España es, por ejemplo, ese lugar donde quienes deciden apropiarse de la creación ajena, copiándola sin autorización y difundiéndola en la red, disponen de todas las ventajas de la ley, que los protege y los ampara al tiempo que impone a los titulares legítimos todas las cargas y penalidades para probar que el acto de copia y distribución vulnera sus derechos. Pueden pasar meses, incluso años, antes de que la administración reaccione para protegerlos.
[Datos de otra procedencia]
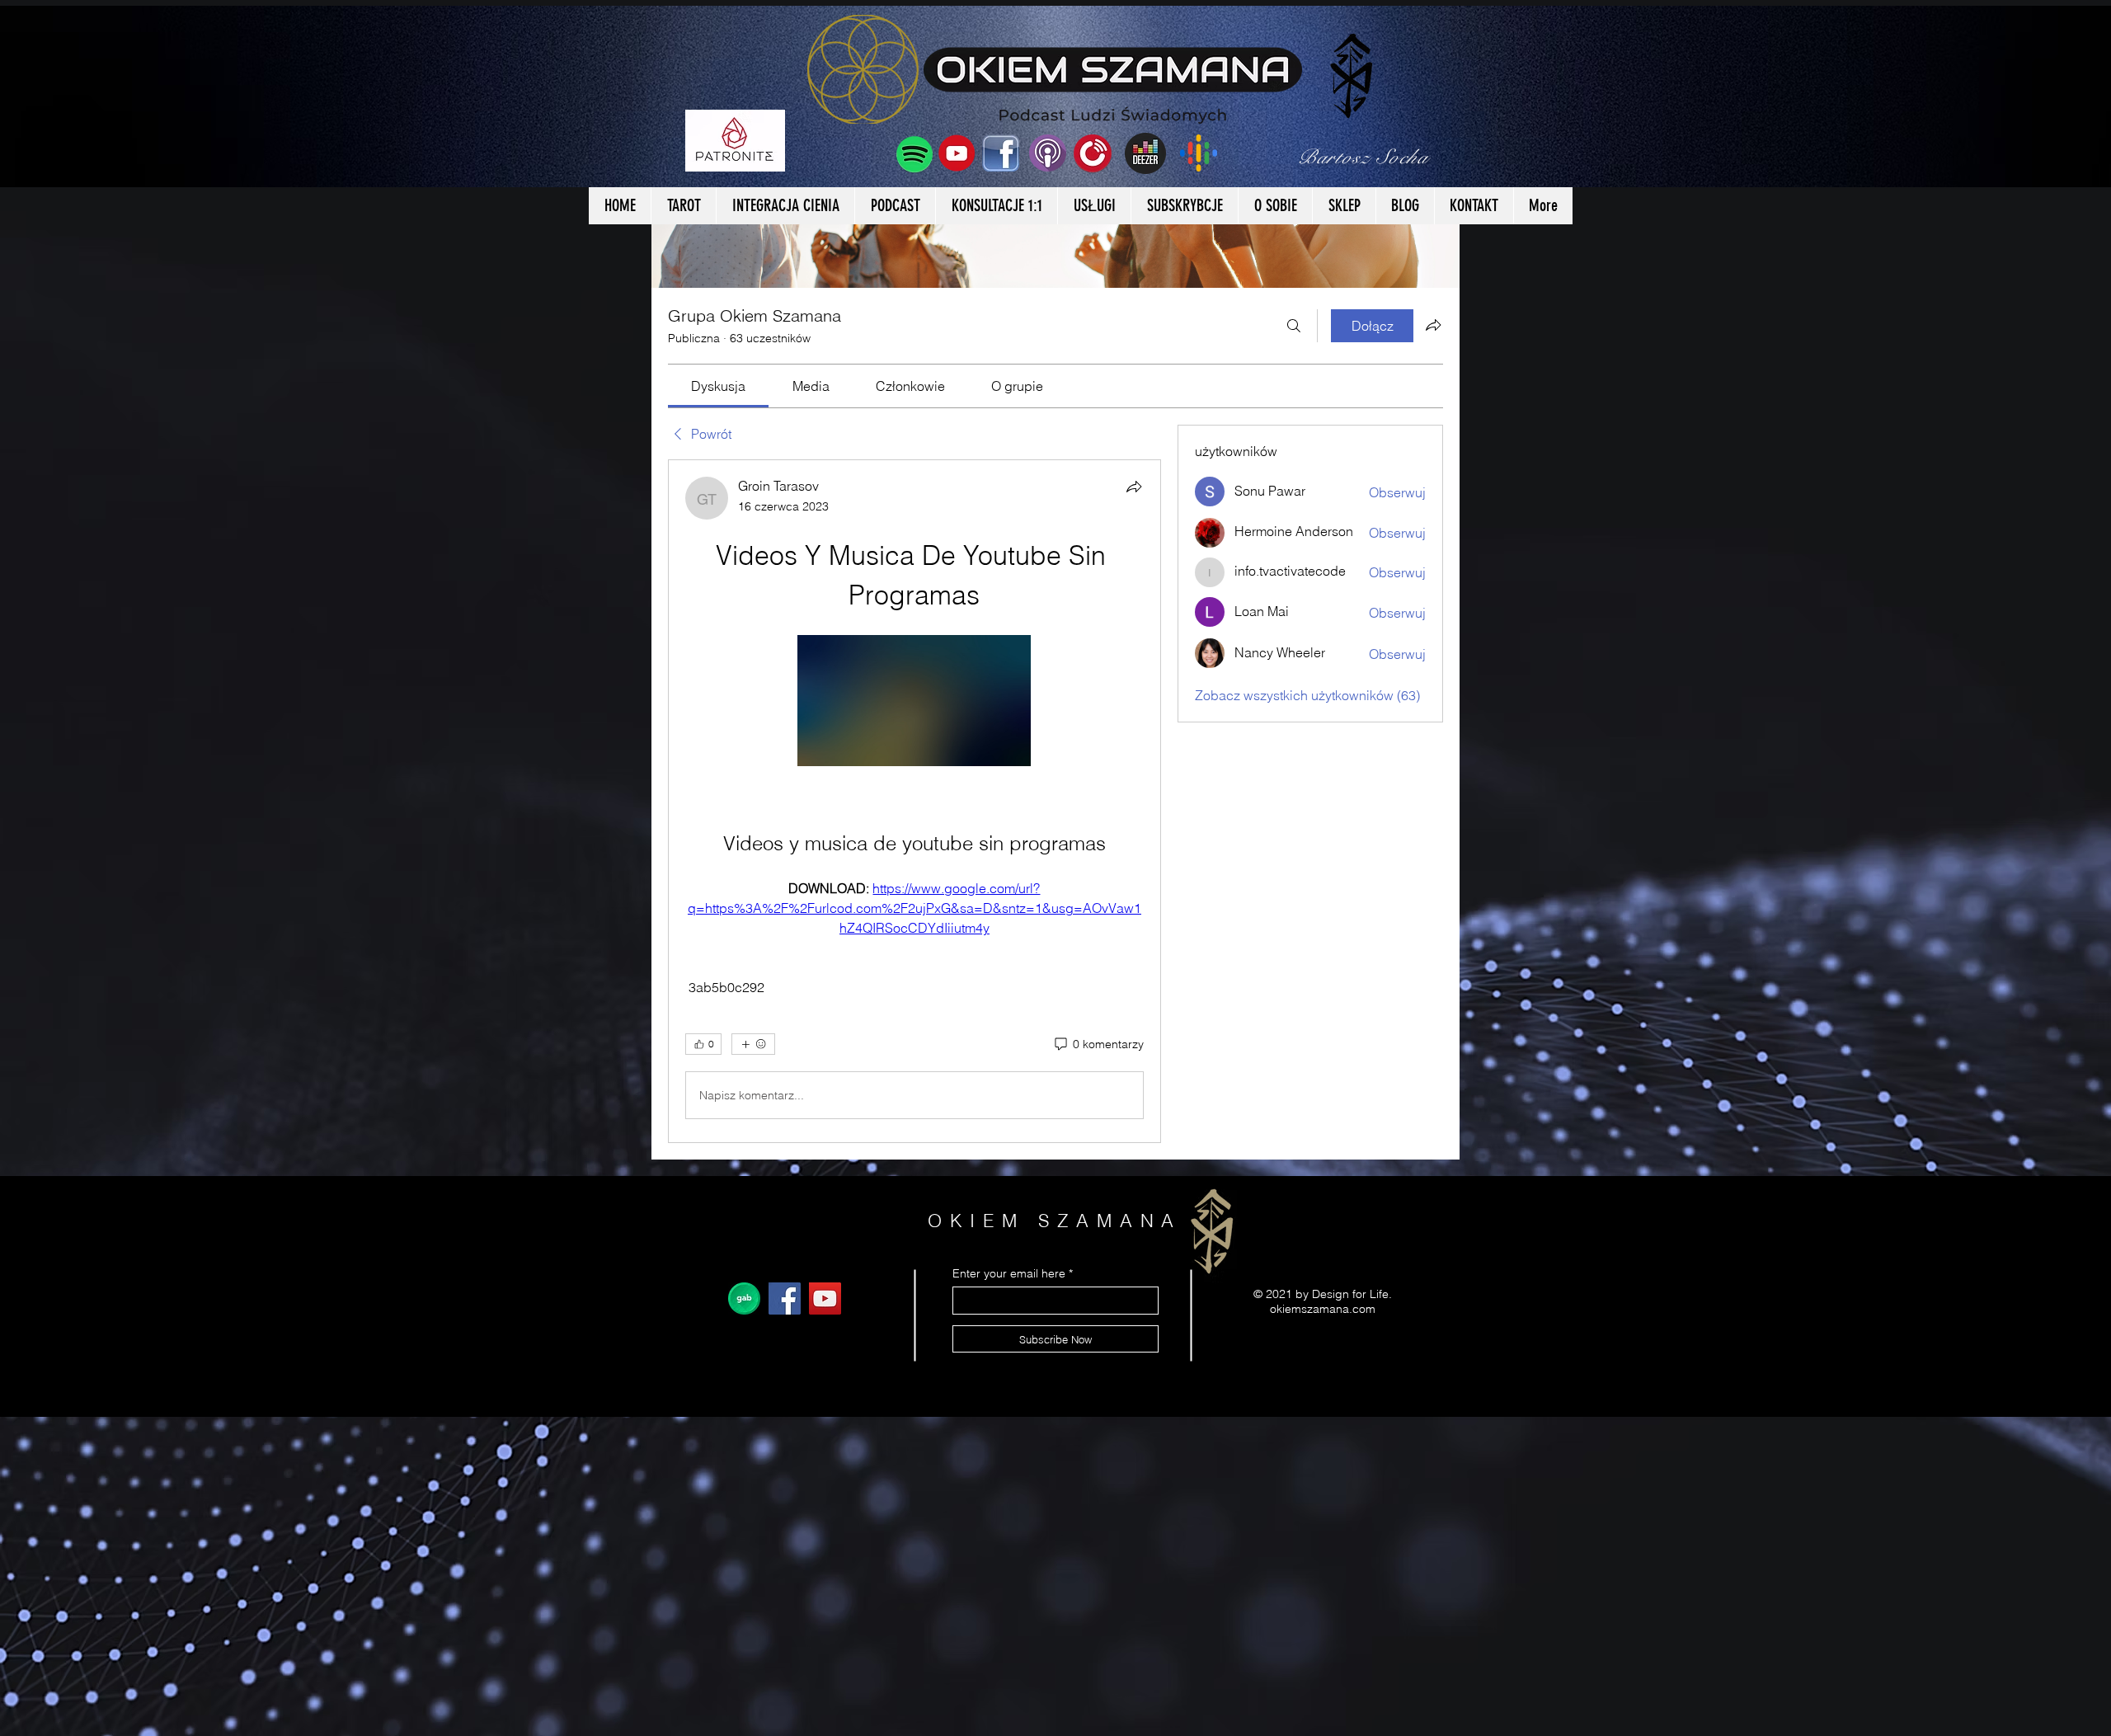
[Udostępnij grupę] (1433, 325)
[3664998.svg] (744, 1298)
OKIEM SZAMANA (1055, 1220)
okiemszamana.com (1322, 1308)
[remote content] (914, 702)
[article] (914, 801)
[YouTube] (825, 1298)
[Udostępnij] (1134, 486)
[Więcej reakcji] (753, 1044)
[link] (718, 386)
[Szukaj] (1294, 325)
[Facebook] (785, 1298)
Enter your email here (1008, 1273)
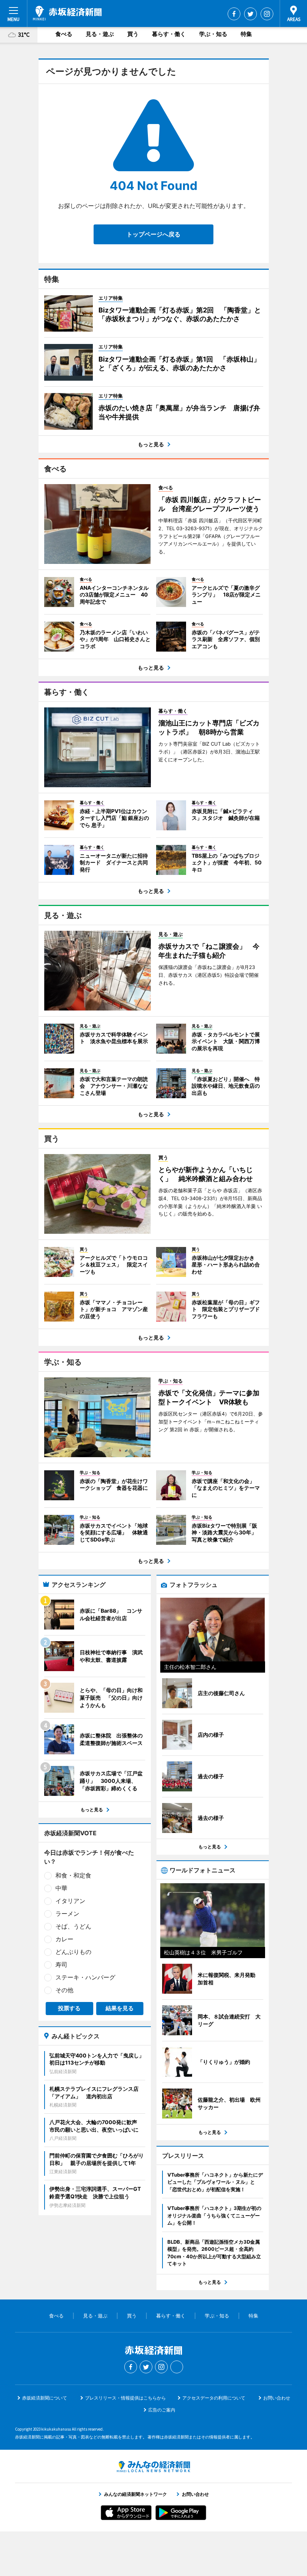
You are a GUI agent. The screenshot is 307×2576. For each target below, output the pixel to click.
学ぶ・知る (213, 33)
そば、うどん (73, 1926)
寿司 (61, 1964)
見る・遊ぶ (100, 33)
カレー (64, 1939)
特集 (246, 33)
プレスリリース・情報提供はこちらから (125, 2398)
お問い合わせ (276, 2398)
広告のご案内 (161, 2410)
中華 (61, 1888)
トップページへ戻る (153, 234)
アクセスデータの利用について (213, 2398)
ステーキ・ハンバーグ (85, 1977)
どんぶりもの (73, 1951)
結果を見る (120, 2008)
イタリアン (70, 1900)
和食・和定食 (73, 1875)
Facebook (234, 13)
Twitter (250, 13)
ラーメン (67, 1913)
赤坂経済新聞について (44, 2398)
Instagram (267, 13)
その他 (64, 1990)
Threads (176, 2367)
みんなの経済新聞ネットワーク (153, 2466)
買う (133, 33)
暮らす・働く (169, 33)
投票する (69, 2008)
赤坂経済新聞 (67, 13)
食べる (63, 33)
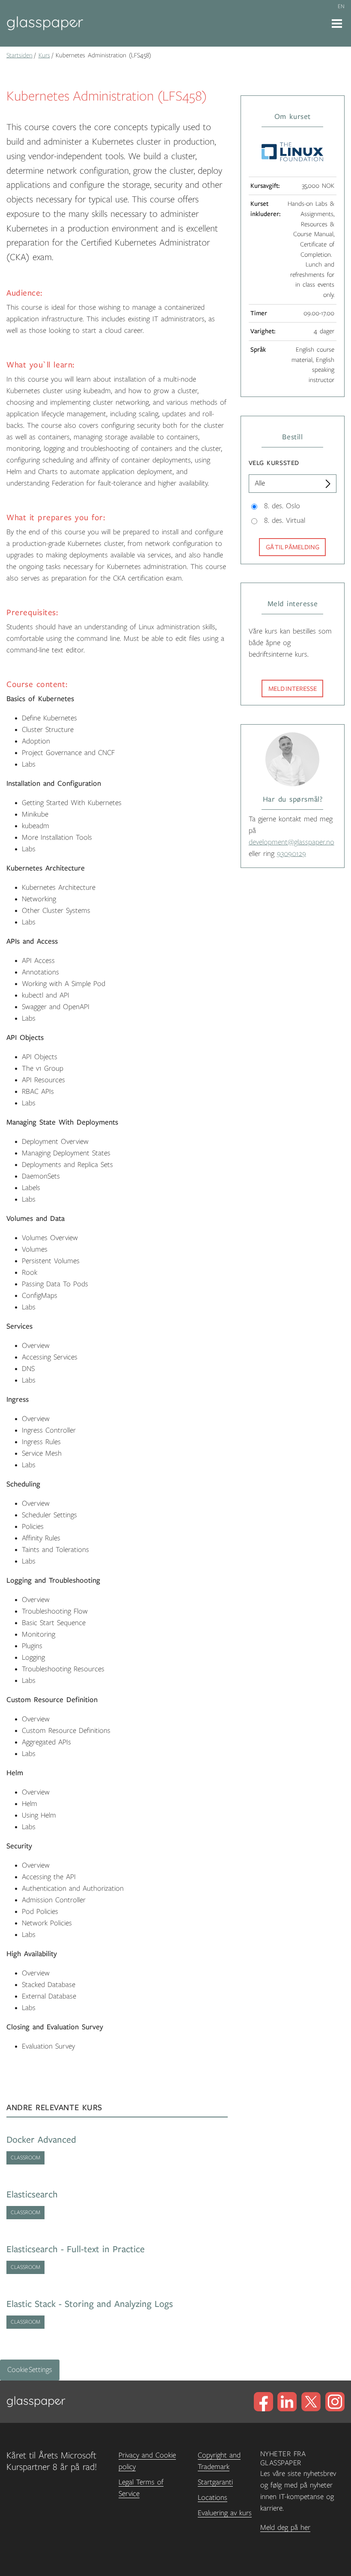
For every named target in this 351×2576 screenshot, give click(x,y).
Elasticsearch (32, 2195)
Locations (212, 2498)
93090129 (291, 854)
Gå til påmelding (292, 547)
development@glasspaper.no (291, 842)
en (341, 6)
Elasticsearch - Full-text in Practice (75, 2249)
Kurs (44, 55)
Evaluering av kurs (225, 2513)
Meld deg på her (285, 2528)
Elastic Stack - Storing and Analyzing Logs (89, 2304)
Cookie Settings (29, 2370)
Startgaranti (215, 2482)
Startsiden (19, 55)
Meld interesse (292, 688)
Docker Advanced (41, 2140)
España es, también, ese lugar donde los políticos corruptos, después de haber podido meter a placer la mano en la caja común, gracias a los muy deficientes controles previos que en fechas recientes denunciaban las autoridades europeas, se benefician de una farragosa legislación procesal que encalla las causas judiciales contra ellos en sumarios eternos, que cuando no propician la prescripción de los delitos les ofrecen todas las posibilidades para entorpecer hasta la exasperación la acción de la justicia y en no pocos casos para poner a salvo el botín.
España es, en fin, ese lugar donde a quienes esconden al fisco sus ganancias, procedentes de actividades irregulares o incluso delictivas, la propia administración les ofrece una lavadora exprés que por un precio módico, en teoría el 10 por ciento, pero en la práctica poco más del 3 por ciento de lo ocultado, les pone el marcador a cero y les permite quedar como los listos que son frente a todos los idiotas que no teniendo su patrimonio, ni mucho menos, pagamos religiosamente hasta el cuarenta y muchos por ciento de la renta obtenida con el sudor de la frente.
Regularización tributaria, fue el eufemismo al que recurrió el siempre ocurrente ministro Montoro para suavizar la amnistía pura y dura de 40.000 millones de euros negros como la pez y como el alma de sus detentadores, personas (o lo que fueren) capaces de asistir impasibles a una crisis devastadora en la que a sus conciudadanos se les escatimaba la atención sanitaria, la ayuda a la dependencia o la educación mientras ellos guardaban lo que no era suyo, sino de todos, en espera de esa generosa absolución que el munífico ministro acabó otorgándoles, con lo que de paso les facilitaba apropiarse de lo que era de los demás.
El Tribunal Constitucional, con una sentencia votada por unanimidad, lo ha puesto en su sitio, afeándole no sólo el tosco y antiestético procedimiento del decreto-ley, como pretenden sus esforzados apologetas, sino la inmundicia de aliviar la carga de los deshonestos a costa de los cumplidores, que no es otra la esencia de una medida de esta índole, por más que quien la aprueba se atrinchere tras una empalizada de eufemismos o de cálculos económicos viciados en su misma base: ¿cuántos inspectores podrían ponerse a perseguir el fraude con los 20.000 millones, en números redondos, perdonados a los defraudadores? ¿Qué capital oculto habrían podido aflorar esos inspectores, amén de disuadir a futuros golfos de pegárnosla a todos?
En otro país, un ministro así sería ya historia. En este, que por nuestra mala cabeza hemos convertido en paraíso de los ventajistas, aún pretende ir al parlamento a sacar pecho.